### [SUPPLIED MATERIAL]
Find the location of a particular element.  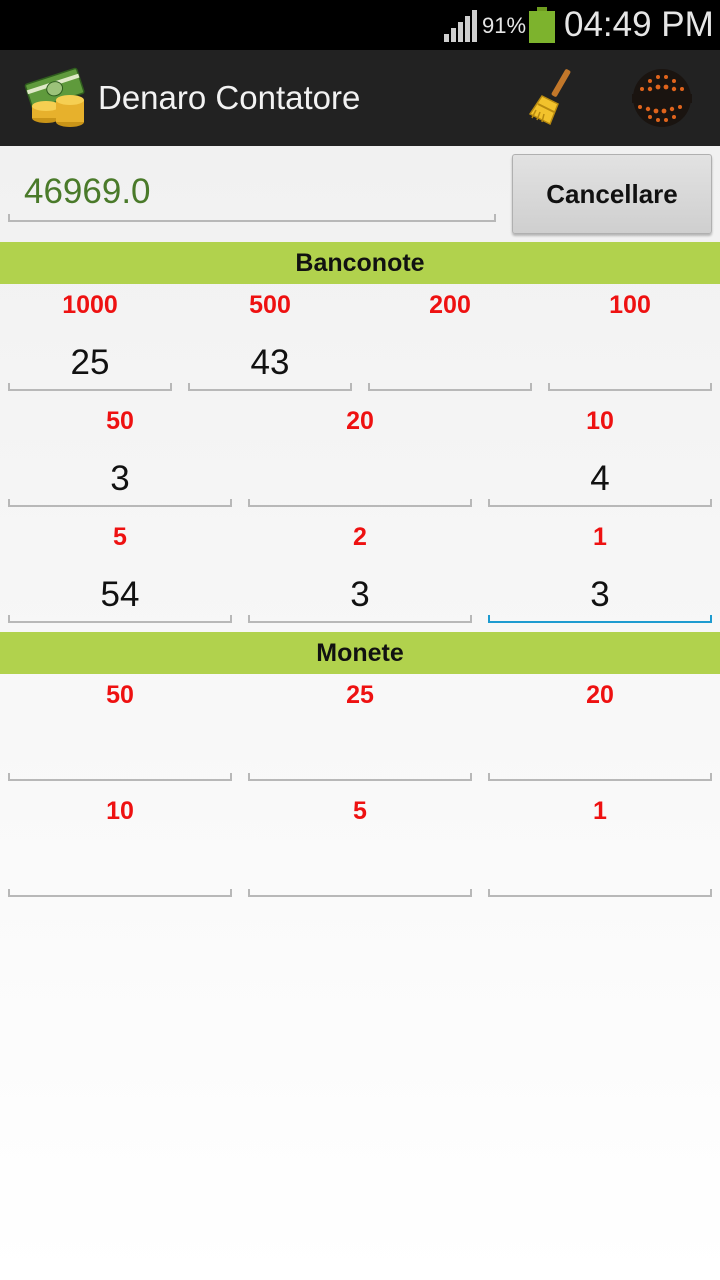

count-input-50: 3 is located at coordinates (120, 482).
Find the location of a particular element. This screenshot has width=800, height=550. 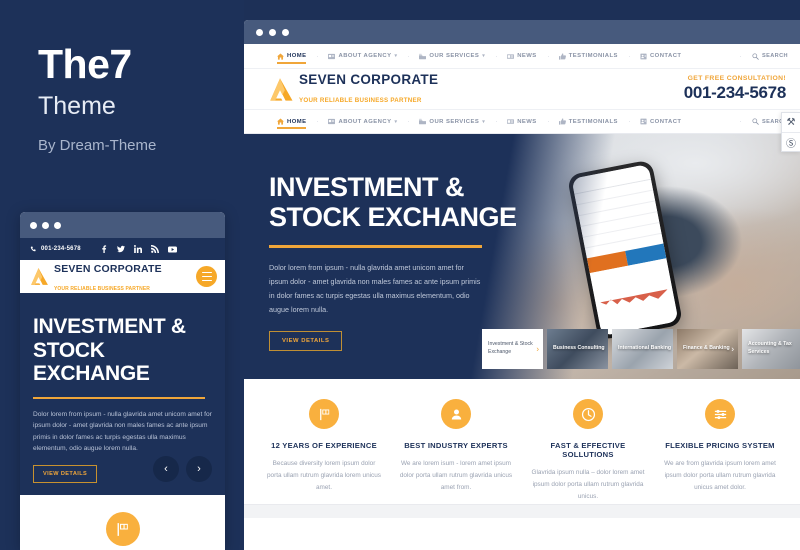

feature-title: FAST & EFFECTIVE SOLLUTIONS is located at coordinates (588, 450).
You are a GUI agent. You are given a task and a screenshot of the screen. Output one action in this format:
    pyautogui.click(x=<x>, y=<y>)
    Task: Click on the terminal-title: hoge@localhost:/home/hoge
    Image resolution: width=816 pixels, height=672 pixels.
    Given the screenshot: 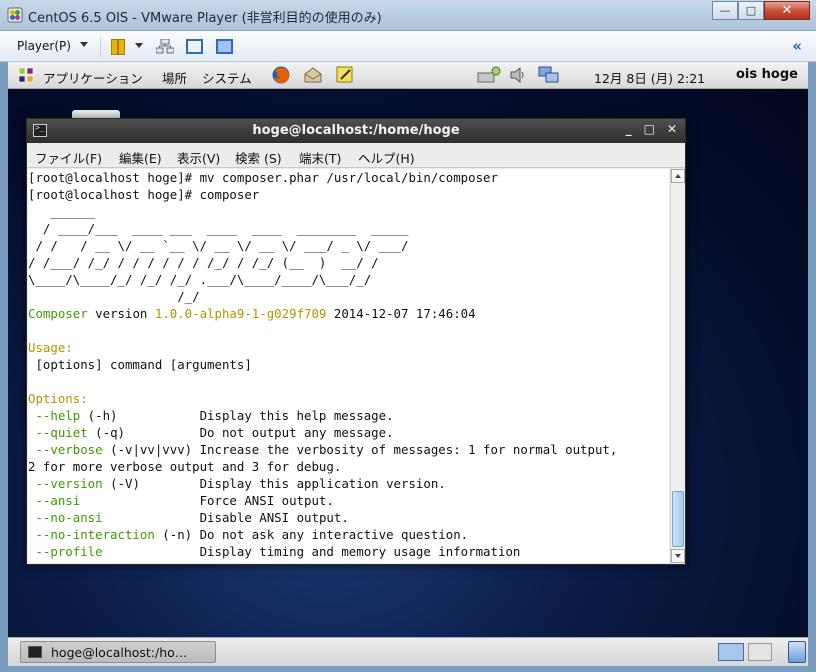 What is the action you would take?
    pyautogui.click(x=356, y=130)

### [YOUR INSTRUCTIONS]
Copy the lines exactly, from the very first one through the line with "feature-title: FAST &", including that line. Leave out the pictures.

### [SOLUTION TO THIS TASK]
Find the location of a particular element.  

count-input-50: 3 is located at coordinates (120, 482).
Find the location of a particular element. This screenshot has width=800, height=550. 

feature-title: FAST & EFFECTIVE SOLLUTIONS is located at coordinates (588, 450).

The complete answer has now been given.